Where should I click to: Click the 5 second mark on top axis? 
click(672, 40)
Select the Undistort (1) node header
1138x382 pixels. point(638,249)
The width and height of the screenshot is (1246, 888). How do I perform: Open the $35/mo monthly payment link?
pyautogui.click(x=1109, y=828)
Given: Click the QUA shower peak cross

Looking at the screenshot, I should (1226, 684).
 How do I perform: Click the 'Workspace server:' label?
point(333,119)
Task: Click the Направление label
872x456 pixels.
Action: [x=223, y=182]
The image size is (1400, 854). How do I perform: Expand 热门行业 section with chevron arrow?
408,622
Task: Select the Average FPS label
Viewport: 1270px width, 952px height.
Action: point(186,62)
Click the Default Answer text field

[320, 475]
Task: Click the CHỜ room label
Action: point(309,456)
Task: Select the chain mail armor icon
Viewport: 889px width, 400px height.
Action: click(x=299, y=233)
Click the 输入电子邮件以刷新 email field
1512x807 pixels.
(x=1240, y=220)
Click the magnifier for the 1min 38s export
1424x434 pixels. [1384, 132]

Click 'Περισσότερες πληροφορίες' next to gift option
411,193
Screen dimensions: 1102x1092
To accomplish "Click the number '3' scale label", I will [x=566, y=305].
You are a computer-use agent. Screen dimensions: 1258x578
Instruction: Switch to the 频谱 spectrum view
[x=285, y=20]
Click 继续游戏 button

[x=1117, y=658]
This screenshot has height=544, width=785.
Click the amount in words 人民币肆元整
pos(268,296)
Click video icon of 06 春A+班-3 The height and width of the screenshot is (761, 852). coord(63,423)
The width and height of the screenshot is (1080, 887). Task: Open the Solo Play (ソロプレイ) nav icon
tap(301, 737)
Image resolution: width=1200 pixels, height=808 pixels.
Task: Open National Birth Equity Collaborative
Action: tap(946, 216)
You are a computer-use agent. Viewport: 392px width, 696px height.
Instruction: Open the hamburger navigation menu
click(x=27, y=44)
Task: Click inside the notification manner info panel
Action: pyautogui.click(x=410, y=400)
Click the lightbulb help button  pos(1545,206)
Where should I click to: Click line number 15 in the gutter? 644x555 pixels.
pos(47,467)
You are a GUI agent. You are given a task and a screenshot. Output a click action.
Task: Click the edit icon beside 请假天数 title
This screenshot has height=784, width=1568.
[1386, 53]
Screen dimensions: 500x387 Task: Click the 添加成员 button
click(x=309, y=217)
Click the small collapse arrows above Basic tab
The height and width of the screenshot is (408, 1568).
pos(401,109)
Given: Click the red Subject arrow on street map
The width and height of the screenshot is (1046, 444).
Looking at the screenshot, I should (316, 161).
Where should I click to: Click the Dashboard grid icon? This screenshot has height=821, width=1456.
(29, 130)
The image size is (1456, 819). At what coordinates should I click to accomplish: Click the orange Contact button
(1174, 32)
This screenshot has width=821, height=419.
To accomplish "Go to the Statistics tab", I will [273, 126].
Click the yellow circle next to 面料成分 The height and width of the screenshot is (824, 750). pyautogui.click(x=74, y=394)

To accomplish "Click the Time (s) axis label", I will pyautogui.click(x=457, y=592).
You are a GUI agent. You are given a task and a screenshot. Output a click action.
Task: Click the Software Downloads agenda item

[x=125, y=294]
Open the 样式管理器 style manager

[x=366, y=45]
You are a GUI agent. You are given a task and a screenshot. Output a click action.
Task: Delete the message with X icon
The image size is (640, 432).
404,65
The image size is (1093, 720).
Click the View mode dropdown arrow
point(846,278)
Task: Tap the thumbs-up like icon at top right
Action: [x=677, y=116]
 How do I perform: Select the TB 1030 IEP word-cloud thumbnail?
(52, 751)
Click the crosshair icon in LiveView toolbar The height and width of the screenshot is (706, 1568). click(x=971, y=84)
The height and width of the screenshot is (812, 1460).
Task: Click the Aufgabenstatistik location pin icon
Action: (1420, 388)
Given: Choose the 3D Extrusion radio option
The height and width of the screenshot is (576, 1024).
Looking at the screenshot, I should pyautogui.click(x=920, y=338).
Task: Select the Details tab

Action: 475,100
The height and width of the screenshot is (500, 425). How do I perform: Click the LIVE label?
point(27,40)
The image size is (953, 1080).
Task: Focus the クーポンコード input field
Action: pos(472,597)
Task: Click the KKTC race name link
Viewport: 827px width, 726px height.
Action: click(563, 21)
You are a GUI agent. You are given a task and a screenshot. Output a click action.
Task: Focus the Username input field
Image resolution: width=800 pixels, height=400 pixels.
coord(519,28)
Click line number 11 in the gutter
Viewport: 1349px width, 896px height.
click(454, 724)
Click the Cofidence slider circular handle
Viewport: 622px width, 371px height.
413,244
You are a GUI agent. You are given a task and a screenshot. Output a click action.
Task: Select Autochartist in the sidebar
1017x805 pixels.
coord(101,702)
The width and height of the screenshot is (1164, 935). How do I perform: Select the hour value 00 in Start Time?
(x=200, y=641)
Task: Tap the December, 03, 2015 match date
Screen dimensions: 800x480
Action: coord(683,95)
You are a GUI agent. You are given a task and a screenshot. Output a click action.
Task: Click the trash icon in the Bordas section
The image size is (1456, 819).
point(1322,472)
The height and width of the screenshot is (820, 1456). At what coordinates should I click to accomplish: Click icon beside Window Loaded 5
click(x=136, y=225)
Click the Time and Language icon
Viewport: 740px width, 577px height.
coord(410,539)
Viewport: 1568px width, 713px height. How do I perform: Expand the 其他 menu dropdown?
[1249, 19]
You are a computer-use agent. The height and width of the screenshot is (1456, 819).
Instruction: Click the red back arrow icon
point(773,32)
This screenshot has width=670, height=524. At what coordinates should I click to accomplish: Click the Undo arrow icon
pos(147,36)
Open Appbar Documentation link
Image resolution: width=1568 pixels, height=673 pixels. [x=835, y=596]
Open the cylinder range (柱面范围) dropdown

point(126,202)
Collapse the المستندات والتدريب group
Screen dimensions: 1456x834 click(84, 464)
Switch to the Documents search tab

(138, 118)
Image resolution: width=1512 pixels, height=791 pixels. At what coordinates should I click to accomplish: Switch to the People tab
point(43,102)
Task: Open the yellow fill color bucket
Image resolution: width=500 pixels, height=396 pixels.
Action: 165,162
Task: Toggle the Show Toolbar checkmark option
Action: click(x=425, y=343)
★ ★ ★ ★ ★
Retype the listing from its first line through the line containing "will [x=566, y=305].", including both ends.

Where should I click to: Click the 5 second mark on top axis? 
click(672, 40)
Select the Undistort (1) node header
1138x382 pixels. point(638,249)
The width and height of the screenshot is (1246, 888). How do I perform: Open the $35/mo monthly payment link?
pyautogui.click(x=1109, y=828)
Given: Click the QUA shower peak cross

Looking at the screenshot, I should (1226, 684).
 How do I perform: Click the 'Workspace server:' label?
point(333,119)
Task: Click the Направление label
872x456 pixels.
Action: [x=223, y=182]
The image size is (1400, 854). How do I perform: Expand 热门行业 section with chevron arrow?
408,622
Task: Select the Average FPS label
Viewport: 1270px width, 952px height.
Action: point(186,62)
Click the Default Answer text field

[320, 475]
Task: Click the CHỜ room label
Action: point(309,456)
Task: Select the chain mail armor icon
Viewport: 889px width, 400px height.
Action: click(x=299, y=233)
Click the 输入电子邮件以刷新 email field
1512x807 pixels.
(x=1240, y=220)
Click the magnifier for the 1min 38s export
1424x434 pixels. [1384, 132]

Click 'Περισσότερες πληροφορίες' next to gift option
411,193
Screen dimensions: 1102x1092
To accomplish "Click the number '3' scale label", I will [x=566, y=305].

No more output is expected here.